The term “gray market” also refers to the import and sale of goods by unauthorized dealers; in this instance as well, such activity is unofficial but not illegal.
BREAKING DOWN 'Gray Market'
In gray market trading, while the trade is binding, it cannot be settled until official trading begins. This may cause an unscrupulous party to renege on the trade. Due to this risk, some institutional investors like pension funds and mutual funds may refrain from gray market trading.
The gray market for goods thrives when there is a significant price discrepancy for a popular product in different nations. In many nations, there is a substantial gray market for consumer electronics and cameras, because these can be easily purchased online and shipped to any location. Unauthorized dealers may import such items in bulk and despite adding a healthy mark-up, sell them at a price still well below the local cost.
Customers who buy such products for the discount price may face problems in future, and should ensure that they meet local safety and certification standards.

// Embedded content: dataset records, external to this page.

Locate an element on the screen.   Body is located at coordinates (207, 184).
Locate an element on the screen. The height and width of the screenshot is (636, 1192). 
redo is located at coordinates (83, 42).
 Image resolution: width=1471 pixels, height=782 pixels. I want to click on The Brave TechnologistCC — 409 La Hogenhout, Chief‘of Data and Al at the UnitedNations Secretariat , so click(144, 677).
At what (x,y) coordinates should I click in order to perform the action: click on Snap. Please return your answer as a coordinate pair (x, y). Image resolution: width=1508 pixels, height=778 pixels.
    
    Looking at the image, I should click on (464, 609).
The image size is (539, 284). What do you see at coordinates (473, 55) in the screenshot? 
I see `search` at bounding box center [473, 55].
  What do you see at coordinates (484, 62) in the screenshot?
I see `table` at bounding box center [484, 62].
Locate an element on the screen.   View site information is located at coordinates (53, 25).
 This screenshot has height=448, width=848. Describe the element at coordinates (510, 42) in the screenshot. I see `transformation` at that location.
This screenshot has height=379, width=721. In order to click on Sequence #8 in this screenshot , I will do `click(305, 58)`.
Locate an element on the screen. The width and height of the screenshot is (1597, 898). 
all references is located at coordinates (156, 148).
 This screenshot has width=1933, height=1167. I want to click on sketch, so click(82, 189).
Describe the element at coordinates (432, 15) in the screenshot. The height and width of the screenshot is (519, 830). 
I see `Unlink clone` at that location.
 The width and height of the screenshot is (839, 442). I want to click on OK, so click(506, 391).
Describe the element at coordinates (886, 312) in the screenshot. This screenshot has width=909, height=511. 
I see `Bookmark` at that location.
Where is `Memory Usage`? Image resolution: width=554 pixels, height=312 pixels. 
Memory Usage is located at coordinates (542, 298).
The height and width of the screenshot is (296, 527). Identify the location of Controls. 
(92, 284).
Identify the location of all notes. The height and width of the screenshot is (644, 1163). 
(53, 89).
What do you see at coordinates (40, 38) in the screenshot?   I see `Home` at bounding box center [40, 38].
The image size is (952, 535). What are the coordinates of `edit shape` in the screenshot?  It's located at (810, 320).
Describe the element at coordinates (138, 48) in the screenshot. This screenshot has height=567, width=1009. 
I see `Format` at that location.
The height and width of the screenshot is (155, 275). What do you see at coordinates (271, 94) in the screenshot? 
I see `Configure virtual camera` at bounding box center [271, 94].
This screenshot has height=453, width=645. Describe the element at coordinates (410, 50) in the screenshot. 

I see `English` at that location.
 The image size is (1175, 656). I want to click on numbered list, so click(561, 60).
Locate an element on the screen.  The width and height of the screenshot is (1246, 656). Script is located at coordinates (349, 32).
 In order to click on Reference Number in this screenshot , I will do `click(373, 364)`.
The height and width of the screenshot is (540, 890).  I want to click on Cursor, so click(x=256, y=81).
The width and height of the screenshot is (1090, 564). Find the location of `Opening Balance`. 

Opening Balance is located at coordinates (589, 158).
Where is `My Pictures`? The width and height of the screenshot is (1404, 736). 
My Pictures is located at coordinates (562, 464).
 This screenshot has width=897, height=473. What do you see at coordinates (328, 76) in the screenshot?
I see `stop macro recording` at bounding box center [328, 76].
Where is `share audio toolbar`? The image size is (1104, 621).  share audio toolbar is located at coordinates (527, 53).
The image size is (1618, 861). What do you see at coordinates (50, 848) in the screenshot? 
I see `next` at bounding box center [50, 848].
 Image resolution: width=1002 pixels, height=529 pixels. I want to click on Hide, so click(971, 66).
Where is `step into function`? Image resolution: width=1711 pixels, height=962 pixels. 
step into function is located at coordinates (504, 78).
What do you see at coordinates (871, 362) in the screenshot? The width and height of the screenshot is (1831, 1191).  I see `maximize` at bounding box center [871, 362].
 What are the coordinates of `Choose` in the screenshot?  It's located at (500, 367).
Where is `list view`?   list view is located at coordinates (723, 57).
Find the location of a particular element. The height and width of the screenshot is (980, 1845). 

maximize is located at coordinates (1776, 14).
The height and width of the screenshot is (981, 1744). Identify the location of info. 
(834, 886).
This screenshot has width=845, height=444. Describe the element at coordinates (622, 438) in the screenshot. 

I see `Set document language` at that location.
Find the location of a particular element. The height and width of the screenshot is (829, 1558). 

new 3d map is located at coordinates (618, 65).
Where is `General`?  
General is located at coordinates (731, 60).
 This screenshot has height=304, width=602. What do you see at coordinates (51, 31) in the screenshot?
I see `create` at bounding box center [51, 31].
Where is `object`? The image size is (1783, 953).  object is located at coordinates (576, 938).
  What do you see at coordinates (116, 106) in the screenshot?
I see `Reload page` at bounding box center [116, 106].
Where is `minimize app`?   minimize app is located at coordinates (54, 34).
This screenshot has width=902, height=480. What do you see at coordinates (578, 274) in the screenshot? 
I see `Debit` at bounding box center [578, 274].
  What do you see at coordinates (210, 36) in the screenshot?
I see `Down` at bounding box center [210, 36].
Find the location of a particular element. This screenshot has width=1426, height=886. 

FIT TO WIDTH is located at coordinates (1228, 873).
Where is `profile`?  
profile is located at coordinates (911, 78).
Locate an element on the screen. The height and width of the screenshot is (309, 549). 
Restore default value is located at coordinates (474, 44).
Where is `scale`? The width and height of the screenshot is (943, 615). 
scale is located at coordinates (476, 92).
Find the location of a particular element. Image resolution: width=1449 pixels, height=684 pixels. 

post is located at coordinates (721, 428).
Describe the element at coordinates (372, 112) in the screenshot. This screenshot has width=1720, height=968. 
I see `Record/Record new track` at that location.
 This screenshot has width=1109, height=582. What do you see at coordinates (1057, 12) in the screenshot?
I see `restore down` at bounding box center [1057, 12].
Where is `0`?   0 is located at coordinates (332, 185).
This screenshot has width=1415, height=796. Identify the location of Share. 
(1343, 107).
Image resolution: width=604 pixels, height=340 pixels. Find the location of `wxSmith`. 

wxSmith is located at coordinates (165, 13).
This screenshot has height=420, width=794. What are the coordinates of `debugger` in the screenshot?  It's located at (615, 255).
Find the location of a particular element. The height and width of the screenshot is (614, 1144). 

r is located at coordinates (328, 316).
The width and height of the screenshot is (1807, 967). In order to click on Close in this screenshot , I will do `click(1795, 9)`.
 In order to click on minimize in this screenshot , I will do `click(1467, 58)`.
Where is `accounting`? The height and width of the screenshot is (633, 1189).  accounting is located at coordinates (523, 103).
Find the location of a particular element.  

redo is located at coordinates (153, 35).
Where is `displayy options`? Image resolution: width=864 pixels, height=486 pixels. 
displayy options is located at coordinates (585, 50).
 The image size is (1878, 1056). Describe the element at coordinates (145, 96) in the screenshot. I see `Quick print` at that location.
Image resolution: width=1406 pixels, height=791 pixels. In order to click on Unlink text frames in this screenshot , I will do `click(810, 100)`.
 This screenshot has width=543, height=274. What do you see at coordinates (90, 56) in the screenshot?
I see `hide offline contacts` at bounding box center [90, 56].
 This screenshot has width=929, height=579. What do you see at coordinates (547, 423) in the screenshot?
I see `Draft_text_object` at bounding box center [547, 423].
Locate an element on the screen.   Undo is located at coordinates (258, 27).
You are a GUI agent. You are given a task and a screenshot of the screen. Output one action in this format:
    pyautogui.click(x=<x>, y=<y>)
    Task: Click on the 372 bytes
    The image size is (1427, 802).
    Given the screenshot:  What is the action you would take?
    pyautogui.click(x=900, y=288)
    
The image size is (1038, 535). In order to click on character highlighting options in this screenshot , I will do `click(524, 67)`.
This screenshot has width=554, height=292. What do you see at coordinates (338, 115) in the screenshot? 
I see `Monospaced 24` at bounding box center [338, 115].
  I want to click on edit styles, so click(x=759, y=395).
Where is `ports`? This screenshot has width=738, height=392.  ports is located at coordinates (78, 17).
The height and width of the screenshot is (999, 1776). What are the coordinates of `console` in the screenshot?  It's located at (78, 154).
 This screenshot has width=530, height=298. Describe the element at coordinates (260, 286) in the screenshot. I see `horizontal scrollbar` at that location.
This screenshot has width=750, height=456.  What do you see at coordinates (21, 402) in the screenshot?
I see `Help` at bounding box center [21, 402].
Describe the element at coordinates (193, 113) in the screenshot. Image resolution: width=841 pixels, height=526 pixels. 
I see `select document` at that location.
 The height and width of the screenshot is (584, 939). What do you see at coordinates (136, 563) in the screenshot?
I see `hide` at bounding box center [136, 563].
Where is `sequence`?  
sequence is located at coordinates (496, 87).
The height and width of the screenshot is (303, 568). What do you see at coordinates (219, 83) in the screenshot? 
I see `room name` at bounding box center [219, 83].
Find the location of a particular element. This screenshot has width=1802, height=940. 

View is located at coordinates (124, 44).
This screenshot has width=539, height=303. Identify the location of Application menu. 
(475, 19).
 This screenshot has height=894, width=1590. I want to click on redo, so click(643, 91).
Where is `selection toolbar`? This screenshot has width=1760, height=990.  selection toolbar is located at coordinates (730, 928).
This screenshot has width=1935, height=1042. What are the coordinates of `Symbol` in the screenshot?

Post-sale service and support is another key issue, as authorized dealers may be unwilling to service goods bought in the gray market. Consumers may also occasionally unwittingly buy a gray market product. Some indications that a product is likely to be a gray market one are a price that is considerably lower than that offered by other local retailers, user manuals in a different language and photocopied manuals or duplicated software CDs.